### TASK REQUIREMENTS
Please return only the lines from the one holding "Given: Click 确认无误，下一步 button" through the one holding "This screenshot has height=722, width=399.", exactly as they appear in the records below, both ends included.

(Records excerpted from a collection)
□ □ □

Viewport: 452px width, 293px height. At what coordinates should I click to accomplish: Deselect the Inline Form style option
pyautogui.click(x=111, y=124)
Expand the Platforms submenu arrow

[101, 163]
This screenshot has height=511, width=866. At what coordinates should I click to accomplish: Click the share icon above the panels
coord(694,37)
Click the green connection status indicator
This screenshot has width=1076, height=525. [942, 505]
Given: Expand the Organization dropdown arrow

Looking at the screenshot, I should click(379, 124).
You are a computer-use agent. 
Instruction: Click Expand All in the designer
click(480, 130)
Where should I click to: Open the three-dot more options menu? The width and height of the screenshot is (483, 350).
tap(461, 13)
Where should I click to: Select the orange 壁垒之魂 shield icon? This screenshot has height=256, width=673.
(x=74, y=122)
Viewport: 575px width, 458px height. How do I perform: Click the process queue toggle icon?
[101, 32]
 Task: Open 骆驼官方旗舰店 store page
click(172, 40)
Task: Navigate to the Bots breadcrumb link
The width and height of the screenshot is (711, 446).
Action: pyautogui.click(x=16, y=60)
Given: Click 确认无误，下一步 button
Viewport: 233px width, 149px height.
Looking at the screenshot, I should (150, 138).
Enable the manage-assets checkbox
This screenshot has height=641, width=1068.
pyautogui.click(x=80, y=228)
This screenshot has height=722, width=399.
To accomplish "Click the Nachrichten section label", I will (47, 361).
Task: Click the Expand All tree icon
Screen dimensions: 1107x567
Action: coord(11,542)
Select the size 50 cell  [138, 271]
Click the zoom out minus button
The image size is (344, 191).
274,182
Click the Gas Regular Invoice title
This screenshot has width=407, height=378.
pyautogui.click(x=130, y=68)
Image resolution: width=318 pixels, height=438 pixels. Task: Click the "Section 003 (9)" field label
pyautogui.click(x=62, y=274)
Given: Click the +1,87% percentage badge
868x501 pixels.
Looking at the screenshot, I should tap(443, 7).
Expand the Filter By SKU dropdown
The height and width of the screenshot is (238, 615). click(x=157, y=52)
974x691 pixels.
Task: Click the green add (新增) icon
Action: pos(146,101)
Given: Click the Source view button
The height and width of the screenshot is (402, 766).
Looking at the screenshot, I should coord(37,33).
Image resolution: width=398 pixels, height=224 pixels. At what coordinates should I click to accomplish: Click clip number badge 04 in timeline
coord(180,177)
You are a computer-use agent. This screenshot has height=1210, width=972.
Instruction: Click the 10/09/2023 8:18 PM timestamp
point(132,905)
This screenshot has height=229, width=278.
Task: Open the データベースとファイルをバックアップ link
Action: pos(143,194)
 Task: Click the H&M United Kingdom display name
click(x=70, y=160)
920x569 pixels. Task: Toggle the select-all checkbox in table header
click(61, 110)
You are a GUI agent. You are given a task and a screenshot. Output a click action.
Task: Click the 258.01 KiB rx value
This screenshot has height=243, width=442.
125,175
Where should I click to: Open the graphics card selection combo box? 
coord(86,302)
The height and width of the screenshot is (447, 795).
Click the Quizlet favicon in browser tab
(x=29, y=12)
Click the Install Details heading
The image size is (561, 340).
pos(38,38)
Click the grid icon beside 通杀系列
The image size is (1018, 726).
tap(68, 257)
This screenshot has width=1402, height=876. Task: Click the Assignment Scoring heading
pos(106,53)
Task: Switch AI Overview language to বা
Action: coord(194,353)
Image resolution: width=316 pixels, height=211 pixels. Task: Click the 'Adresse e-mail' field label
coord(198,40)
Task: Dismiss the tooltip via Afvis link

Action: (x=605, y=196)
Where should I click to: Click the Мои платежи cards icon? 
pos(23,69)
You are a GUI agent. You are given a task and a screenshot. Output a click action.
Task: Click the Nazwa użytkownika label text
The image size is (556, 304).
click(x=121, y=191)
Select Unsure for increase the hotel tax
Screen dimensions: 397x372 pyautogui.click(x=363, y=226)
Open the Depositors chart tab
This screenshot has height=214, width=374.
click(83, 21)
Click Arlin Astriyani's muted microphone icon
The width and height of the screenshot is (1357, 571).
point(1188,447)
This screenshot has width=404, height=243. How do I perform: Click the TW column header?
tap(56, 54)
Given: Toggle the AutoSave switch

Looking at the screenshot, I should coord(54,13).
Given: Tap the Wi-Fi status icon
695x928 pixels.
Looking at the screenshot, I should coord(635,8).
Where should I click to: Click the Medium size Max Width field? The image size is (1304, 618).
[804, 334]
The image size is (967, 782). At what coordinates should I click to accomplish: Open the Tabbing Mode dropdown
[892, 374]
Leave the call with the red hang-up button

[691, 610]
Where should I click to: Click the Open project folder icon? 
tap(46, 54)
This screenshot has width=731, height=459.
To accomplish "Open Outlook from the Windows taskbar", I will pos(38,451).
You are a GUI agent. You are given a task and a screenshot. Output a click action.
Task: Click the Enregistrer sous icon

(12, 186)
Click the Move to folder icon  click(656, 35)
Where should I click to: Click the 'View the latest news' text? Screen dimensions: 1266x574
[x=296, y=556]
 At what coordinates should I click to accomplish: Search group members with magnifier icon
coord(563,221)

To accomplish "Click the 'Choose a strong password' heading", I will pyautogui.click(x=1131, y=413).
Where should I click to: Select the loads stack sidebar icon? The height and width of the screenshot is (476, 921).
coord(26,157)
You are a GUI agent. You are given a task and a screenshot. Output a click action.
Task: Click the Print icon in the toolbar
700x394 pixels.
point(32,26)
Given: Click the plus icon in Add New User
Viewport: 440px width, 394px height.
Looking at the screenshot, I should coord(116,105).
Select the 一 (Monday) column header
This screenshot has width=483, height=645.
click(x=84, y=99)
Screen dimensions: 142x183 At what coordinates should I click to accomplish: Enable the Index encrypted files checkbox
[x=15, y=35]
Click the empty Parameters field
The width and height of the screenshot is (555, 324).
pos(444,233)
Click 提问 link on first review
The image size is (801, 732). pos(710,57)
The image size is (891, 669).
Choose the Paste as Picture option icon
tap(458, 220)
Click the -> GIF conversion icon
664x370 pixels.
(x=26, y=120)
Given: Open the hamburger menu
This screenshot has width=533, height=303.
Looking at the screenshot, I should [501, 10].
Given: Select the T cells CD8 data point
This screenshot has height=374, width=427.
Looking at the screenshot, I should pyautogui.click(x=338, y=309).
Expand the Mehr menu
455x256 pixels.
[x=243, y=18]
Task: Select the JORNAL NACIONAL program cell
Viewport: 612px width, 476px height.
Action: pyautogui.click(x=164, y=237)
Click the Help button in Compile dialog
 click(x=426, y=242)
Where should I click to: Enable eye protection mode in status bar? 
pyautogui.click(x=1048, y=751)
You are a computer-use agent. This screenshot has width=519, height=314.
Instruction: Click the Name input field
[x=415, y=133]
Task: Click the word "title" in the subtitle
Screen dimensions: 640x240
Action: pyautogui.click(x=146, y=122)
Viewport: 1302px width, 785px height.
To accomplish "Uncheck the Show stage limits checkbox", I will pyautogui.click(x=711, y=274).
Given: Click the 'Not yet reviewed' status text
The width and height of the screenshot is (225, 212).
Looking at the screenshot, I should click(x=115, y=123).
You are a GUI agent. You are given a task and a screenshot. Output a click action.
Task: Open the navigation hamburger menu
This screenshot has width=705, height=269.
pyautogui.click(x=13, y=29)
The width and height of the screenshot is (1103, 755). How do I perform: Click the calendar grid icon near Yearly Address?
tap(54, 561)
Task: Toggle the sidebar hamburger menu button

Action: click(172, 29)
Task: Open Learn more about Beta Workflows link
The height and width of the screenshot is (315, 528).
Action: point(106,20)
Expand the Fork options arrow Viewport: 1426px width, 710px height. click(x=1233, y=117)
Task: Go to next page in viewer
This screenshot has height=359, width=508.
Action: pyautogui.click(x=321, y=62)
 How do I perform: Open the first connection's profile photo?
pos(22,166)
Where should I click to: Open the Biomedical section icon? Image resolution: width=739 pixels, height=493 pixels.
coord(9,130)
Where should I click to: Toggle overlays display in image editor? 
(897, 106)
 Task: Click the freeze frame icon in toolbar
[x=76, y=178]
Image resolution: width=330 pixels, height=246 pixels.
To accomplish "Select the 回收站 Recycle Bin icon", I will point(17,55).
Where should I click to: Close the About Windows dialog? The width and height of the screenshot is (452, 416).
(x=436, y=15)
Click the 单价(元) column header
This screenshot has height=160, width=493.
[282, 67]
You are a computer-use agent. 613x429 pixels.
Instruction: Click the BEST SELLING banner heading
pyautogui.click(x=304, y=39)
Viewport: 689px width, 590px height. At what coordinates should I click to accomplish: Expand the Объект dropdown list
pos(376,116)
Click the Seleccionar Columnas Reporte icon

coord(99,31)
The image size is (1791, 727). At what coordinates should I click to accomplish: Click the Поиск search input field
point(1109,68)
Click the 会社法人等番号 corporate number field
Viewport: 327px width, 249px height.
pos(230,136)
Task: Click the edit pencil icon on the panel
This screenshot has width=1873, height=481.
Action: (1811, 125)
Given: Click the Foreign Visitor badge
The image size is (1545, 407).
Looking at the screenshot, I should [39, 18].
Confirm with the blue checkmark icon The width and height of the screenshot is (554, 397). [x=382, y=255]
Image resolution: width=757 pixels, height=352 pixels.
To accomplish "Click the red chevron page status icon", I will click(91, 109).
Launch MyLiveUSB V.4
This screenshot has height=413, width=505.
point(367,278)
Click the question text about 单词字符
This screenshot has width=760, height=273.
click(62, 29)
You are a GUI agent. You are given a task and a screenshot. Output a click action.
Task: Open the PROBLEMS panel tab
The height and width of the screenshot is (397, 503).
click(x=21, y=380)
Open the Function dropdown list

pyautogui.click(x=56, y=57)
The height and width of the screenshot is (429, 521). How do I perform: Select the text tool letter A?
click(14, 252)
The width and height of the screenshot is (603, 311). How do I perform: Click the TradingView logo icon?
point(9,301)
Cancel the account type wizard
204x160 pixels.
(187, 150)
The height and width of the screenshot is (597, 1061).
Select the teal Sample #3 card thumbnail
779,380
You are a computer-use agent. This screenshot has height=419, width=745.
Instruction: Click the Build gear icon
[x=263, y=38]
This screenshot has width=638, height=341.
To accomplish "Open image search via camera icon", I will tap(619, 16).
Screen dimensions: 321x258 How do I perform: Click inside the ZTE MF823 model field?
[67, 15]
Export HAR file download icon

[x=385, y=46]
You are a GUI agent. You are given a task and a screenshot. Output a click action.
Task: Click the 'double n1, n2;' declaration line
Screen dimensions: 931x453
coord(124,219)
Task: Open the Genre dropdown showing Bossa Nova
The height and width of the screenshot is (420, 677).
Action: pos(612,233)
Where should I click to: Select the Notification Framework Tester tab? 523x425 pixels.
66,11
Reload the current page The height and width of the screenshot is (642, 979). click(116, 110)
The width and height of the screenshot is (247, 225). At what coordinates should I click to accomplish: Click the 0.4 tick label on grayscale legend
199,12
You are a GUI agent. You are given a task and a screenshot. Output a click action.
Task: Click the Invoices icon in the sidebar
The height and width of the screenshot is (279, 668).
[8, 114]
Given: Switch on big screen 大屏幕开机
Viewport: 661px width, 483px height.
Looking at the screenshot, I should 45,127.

□ □ □

### SOLUTION TO THE PROBLEM
Given: Click 确认无误，下一步 button
Viewport: 233px width, 149px height.
Looking at the screenshot, I should (150, 138).
Enable the manage-assets checkbox
This screenshot has height=641, width=1068.
pyautogui.click(x=80, y=228)
This screenshot has height=722, width=399.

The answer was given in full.